=== Work instruction ===
Each line that includes the word "column" should be copied from the records.

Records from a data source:

= = = = =

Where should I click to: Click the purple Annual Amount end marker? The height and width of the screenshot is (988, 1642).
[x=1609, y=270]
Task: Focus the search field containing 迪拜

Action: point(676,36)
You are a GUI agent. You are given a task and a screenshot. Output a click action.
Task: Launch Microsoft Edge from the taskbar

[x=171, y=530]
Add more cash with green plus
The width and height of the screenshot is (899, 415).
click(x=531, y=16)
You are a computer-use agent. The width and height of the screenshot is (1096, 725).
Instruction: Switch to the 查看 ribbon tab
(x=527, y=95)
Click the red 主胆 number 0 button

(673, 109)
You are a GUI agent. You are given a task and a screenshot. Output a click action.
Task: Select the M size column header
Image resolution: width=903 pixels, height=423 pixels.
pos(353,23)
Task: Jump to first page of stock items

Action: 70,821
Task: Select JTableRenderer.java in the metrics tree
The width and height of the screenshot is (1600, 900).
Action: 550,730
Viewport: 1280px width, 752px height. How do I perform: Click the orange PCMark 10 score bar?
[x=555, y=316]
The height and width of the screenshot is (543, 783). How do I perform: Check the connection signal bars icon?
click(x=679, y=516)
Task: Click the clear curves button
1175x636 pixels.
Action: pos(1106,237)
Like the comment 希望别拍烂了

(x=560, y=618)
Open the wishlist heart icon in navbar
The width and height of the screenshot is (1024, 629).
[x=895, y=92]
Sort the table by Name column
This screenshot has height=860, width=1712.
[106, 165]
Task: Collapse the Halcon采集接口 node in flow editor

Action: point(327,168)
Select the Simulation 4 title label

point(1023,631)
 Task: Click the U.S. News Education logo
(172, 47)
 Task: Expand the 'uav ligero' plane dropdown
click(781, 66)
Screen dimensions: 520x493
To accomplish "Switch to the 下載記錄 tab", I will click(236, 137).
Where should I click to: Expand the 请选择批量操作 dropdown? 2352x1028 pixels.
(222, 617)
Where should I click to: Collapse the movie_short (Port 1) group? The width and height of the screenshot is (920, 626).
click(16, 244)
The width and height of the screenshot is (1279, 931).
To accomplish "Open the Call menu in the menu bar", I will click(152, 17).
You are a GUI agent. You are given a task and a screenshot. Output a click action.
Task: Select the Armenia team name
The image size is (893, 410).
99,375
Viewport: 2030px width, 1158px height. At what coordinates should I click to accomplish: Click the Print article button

= = = = =

=== Exercise response ===
Task: Select the M size column header
Sort the table by Name column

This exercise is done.